§ Data in this exercise:
__________________________________________________

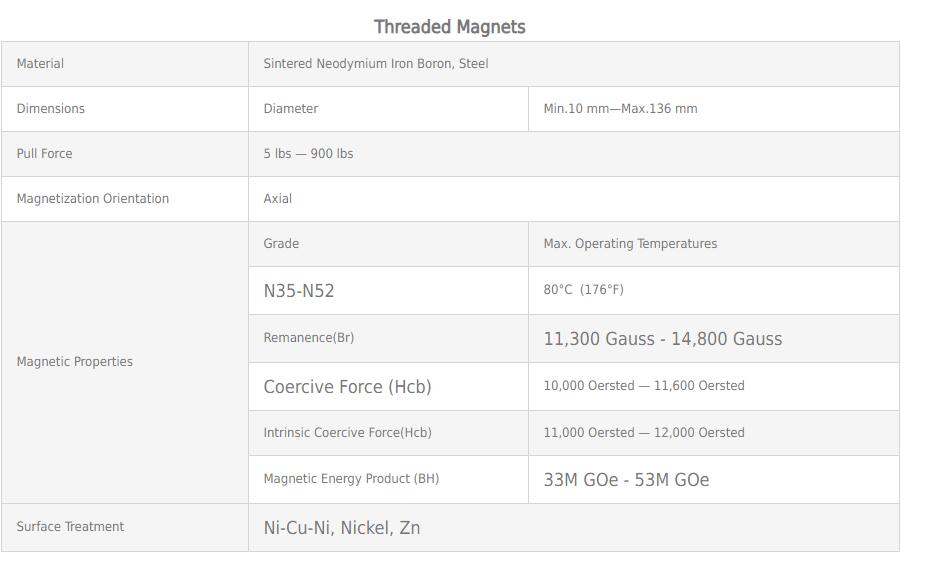Click Sintered Neodymium Iron Boron, Steel cell
The image size is (933, 576).
pos(376,64)
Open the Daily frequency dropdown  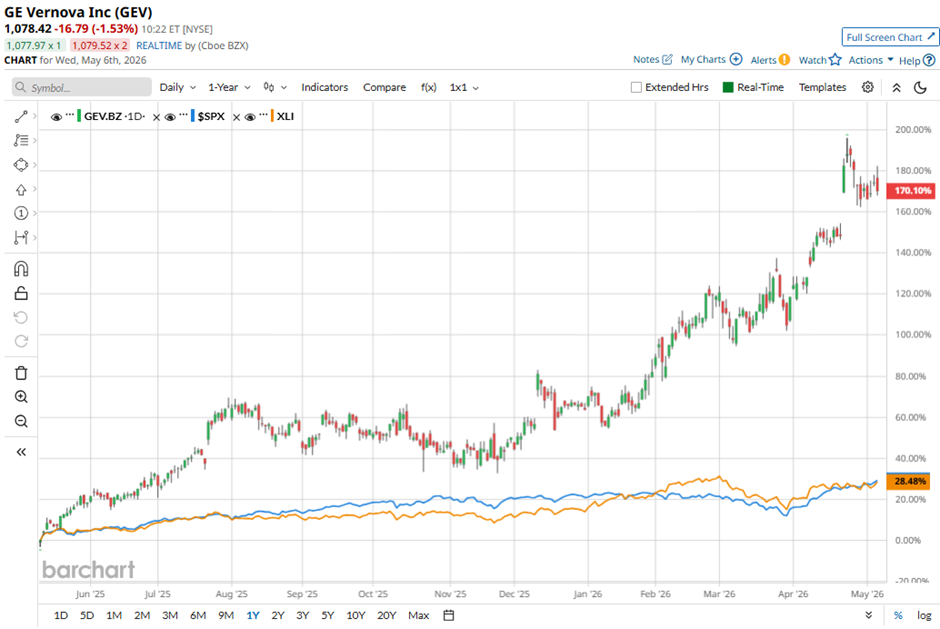coord(177,88)
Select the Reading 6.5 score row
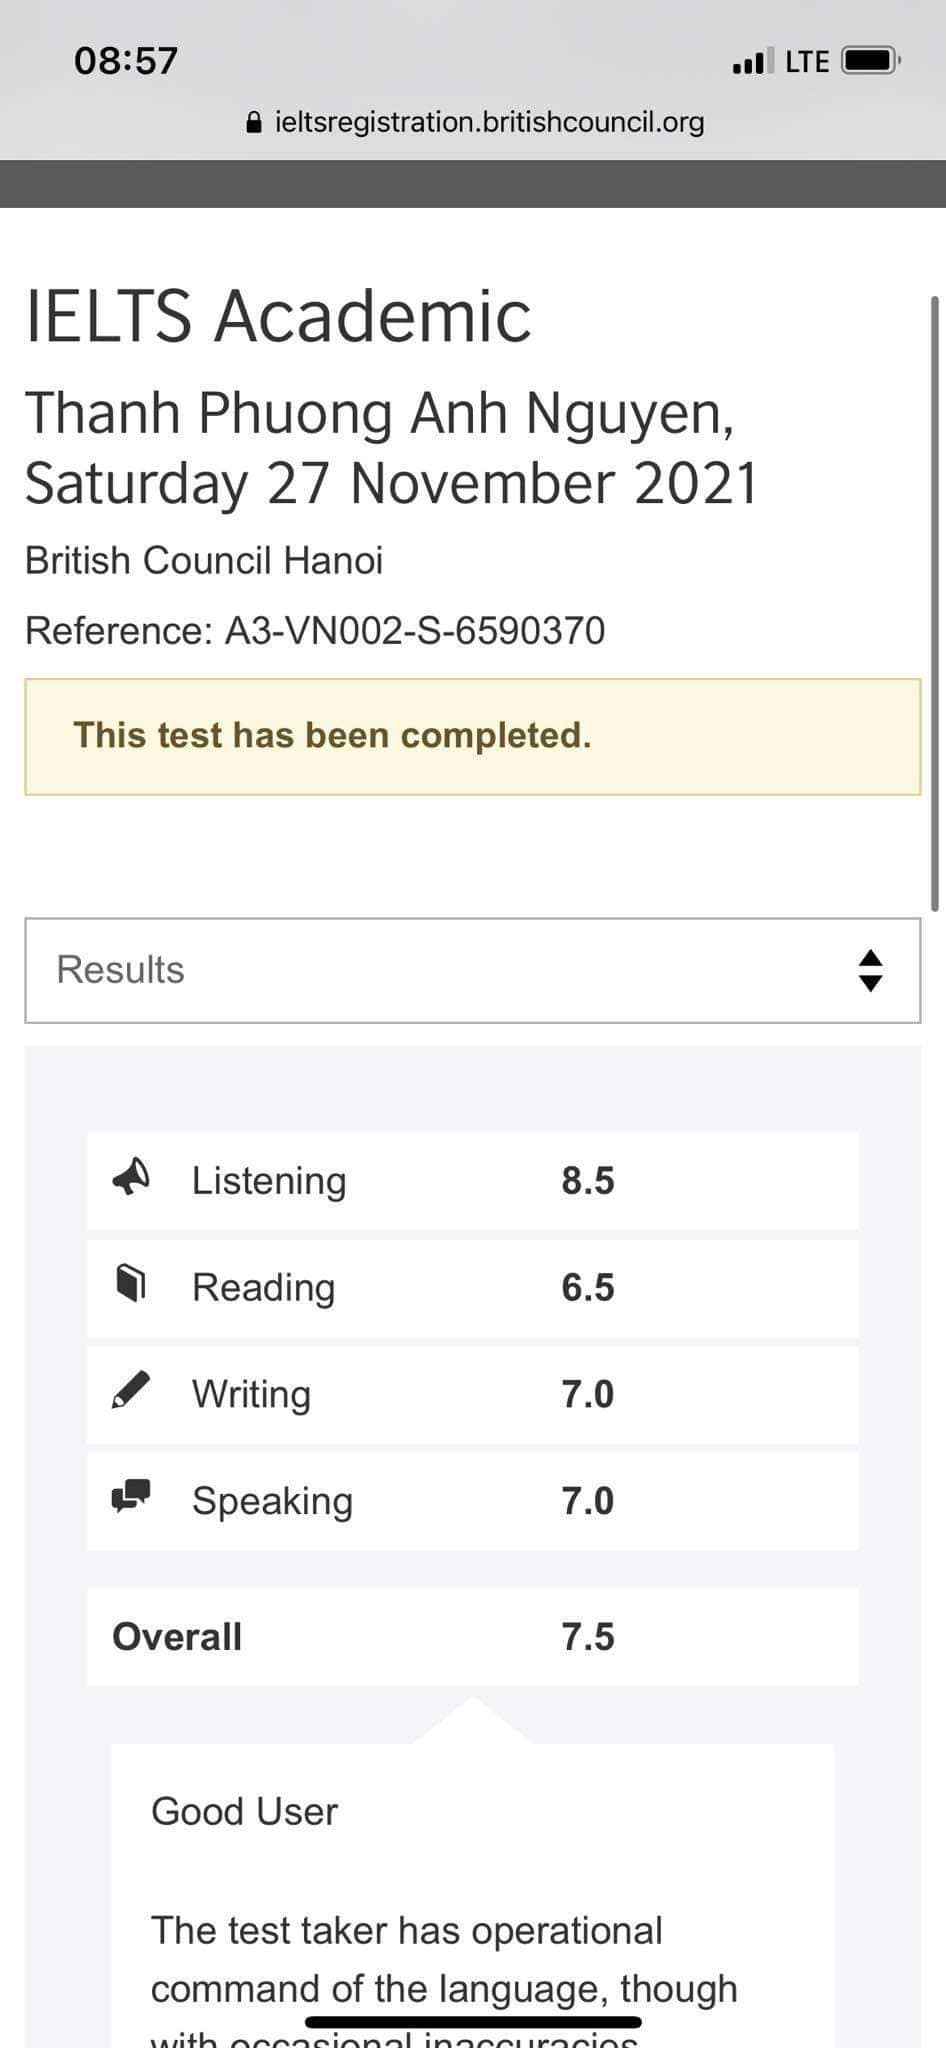This screenshot has height=2048, width=946. pos(472,1288)
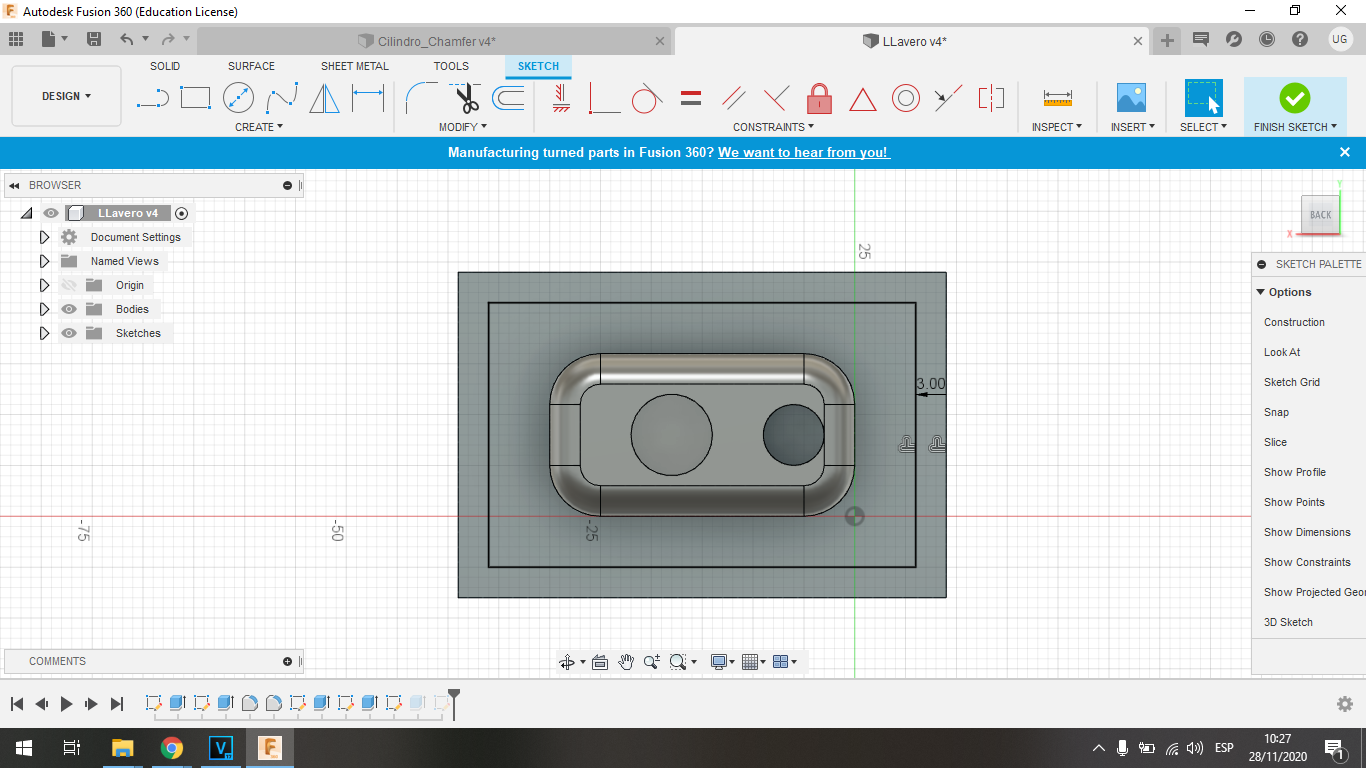The image size is (1366, 768).
Task: Switch to the SURFACE tab
Action: tap(251, 66)
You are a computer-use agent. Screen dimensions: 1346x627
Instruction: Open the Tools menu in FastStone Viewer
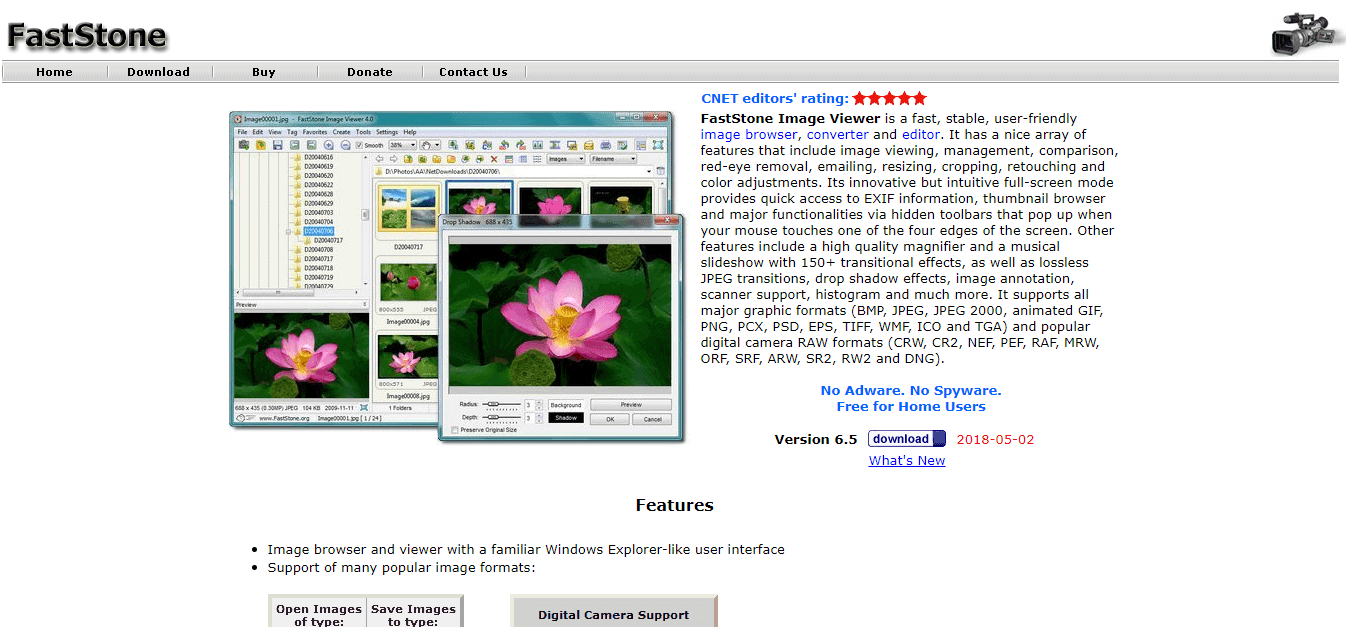364,132
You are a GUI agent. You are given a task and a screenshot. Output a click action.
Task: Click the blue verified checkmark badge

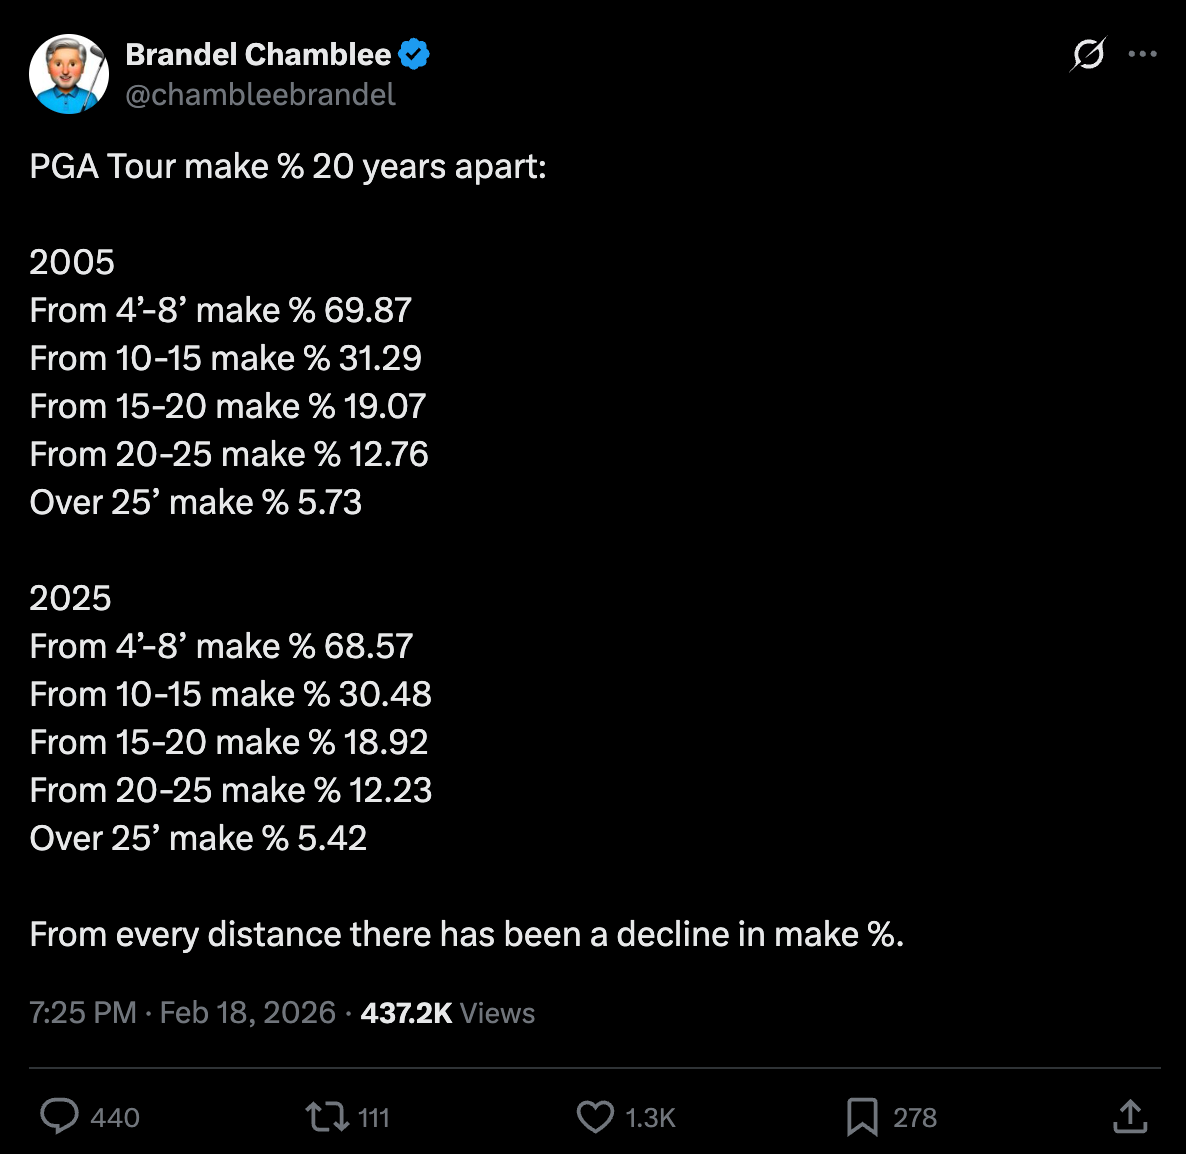[x=414, y=54]
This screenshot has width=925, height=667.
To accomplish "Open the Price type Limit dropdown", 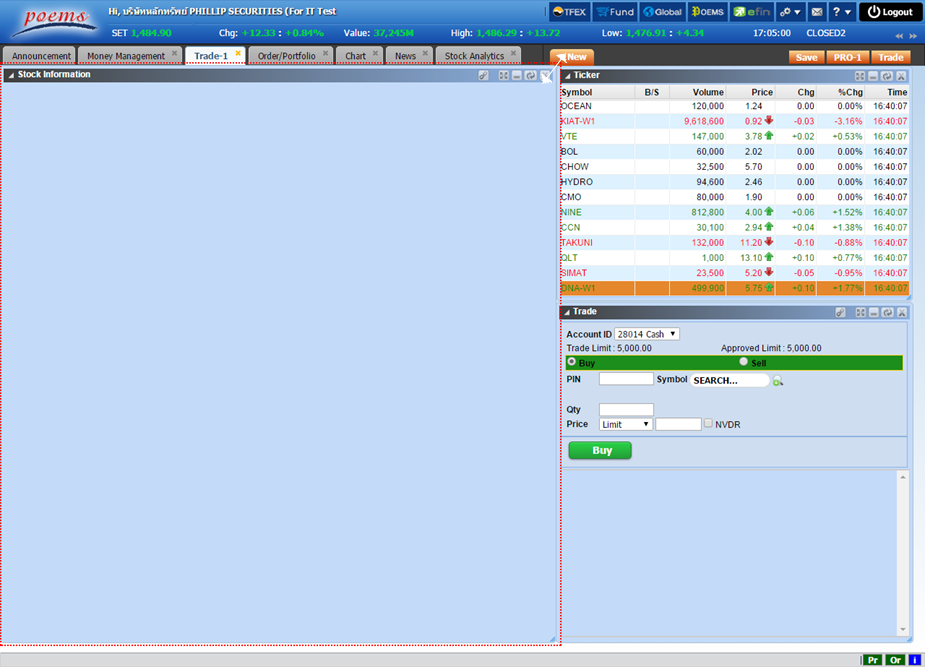I will pos(625,424).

__________________________________________________

§ Instructions to follow: Exactly as written above, retype the lines starting at the one holding "Select the Reading 6.5 score row" and ending at the one holding "You are a GUI", both included, but not the pictures.

§ Finished task:
Select the Reading 6.5 score row
This screenshot has height=2048, width=946. pos(472,1288)
The image size is (1366, 768).
Task: Switch to the SURFACE tab
Action: tap(251, 66)
You are a computer-use agent. Screen dimensions: 1346x627
Instruction: Open the Tools menu in FastStone Viewer
364,132
You are a GUI agent. You are given a task and a screenshot. Output a click action.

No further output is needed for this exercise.